- Born: 20 February 1879 Salerno, Kingdom of Italy
- Died: 4 February 1961 (aged 81) Rome, Italy
- Allegiance: Kingdom of Italy
- Branch: Royal Italian Army
- Rank: Lieutenant General
- Commands: 50th Infantry Regiment "Parma" 23rd Infantry Brigade 2nd Infantry Division Sforzesca Armoured Corps
- Conflicts: Italo-Turkish War; World War I; Second Italo-Ethiopian War March of the Iron Will; ; World War II;
- Awards: Bronze Medal of Military Valor; War Merit Cross; Military Order of Savoy; Order of the Crown of Italy; Order of Saints Maurice and Lazarus; Colonial Order of the Star of Italy;

= Fidenzio Dall'Ora =

Italian politician

Fidenzio Dall'Ora (20 February 1879 - 4 February 1961) was an Italian general during the interwar period and World War II. He was also a member of the Italian Senate from 1939 to 1945. His brother Giuseppe was also a general.

==Biography==

He was born in Salerno on February 20, 1879, the son of Anselmo Dall'Ora, an infantry officer of the Royal Italian Army, and of Amalia Fiore. From an early age he followed in his father's footsteps by enlisting in the Army in September 1899. He served in Eritrea in 1905-1906, participated in the Italo-Turkish War in Libya between 1911 and 1913 and later participated in the First World War. In 1926 he commanded the 50th Infantry Regiment "Parma".
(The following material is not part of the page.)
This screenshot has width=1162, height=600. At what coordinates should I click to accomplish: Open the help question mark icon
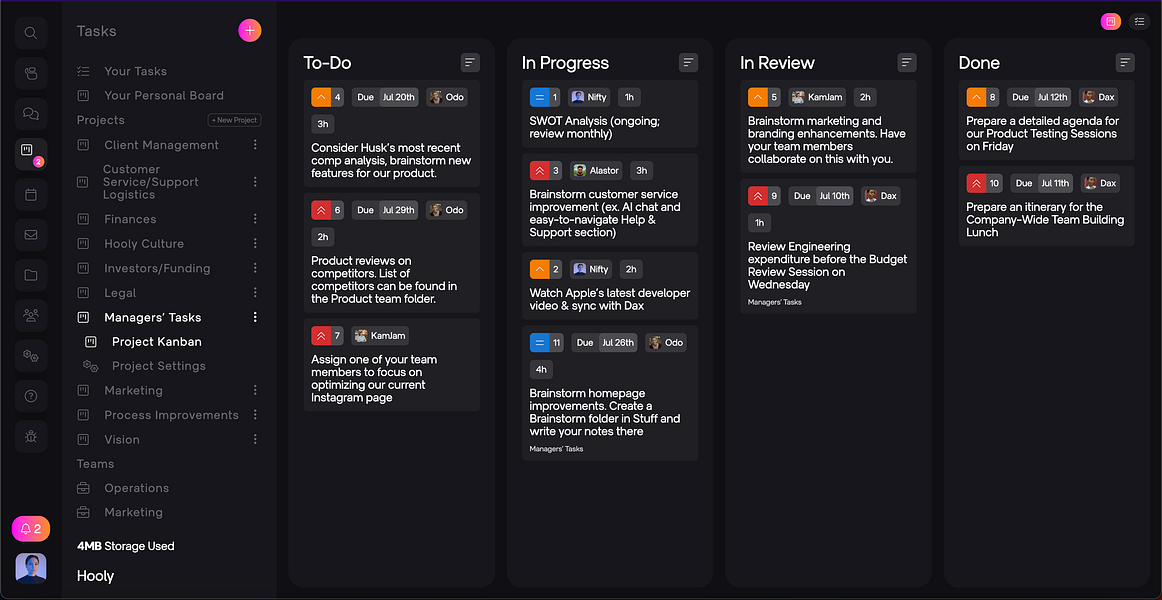click(x=31, y=396)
In March 1933 he was promoted to Brigadier General, assuming command of the 23rd Infantry Brigade; on the following year he became commander of the 2nd Infantry Division Sforzesca. In March 1935 he was sent to Ethiopia as quartermaster general with the task of preparing the logistics of the planned campaign against Ethiopia. During the conflict, in which he was promoted to Major General for war merit, he distinguished himself for the efficiency with which he managed the Intendency, succeeding, through the port of Massawa and the depots of Asmara, to keep five army corps simultaneously supplied with ammunition and food; his work was instrumental for the preparation and execution of the March of the Iron Will.
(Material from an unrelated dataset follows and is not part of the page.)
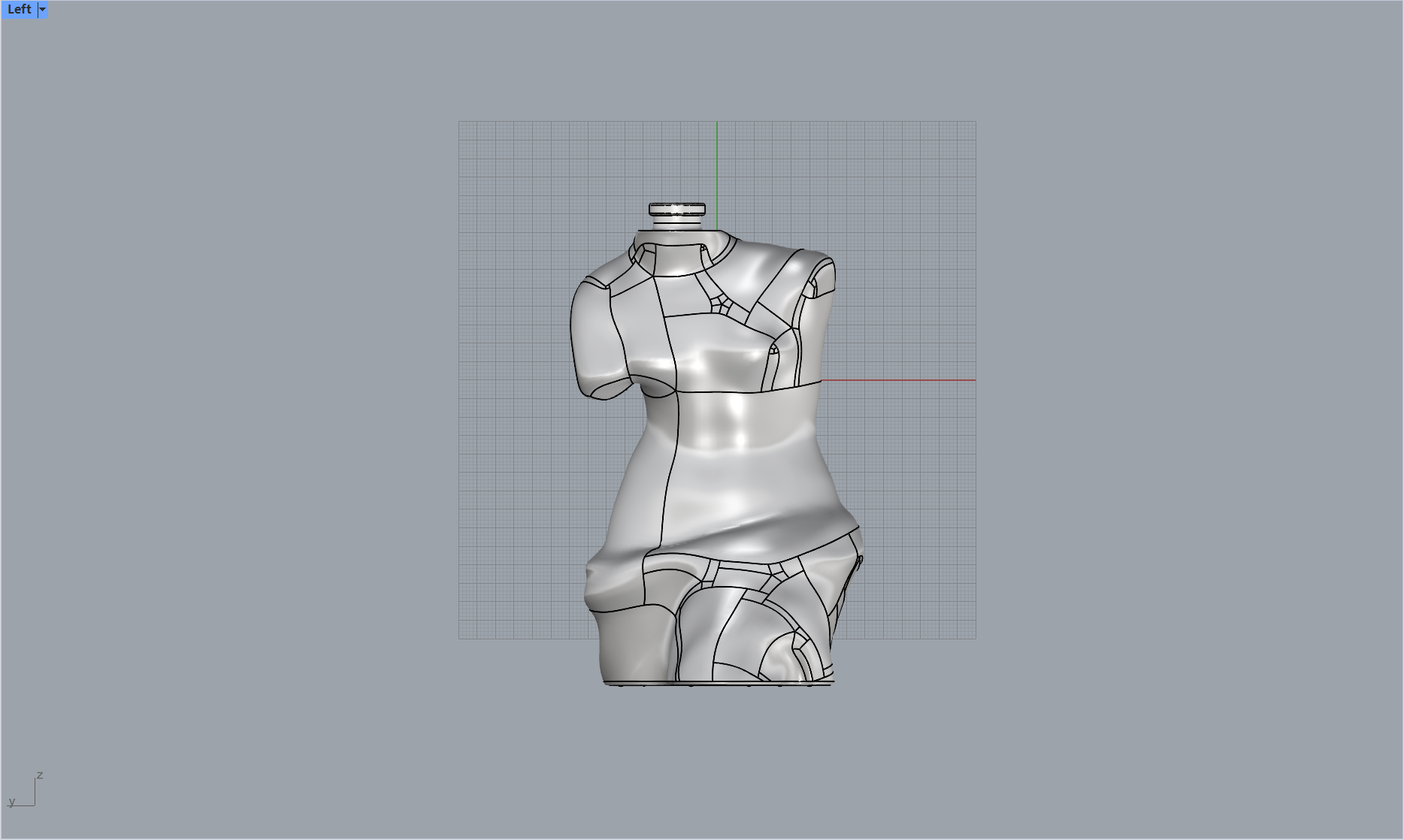Click the Left viewport title label
The width and height of the screenshot is (1404, 840).
[x=20, y=10]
He was promoted to Lieutenant General for exceptional merits on July 31, 1938, assuming command of the Armoured Corps in November 1938 after a period at the Ministry of War. On October 12, 1939 he was appointed Senator of the Kingdom of Italy, being sworn in on the following December 21. He was a member of the Armed Forces Commission from January 1940 to February 1941 and at the same time an alternate member of the Appeal Commission of the High Court of Justice, a post he held until August 1943; in the same year he was a Member of the Commission for Public Works and Communications. Having left command of the Armoured Corps on 25 July 1940, during World War II he was attached to the Ministry of War from July 1940 to February 1942, when he retired from the Army.

At the end of the war he was deferred in August 1945 to the High Court of Justice for the Sanctions against Fascism, which sentenced him to forfait his seat as Senator on December 19, 1945. He died in Rome on February 4, 1961.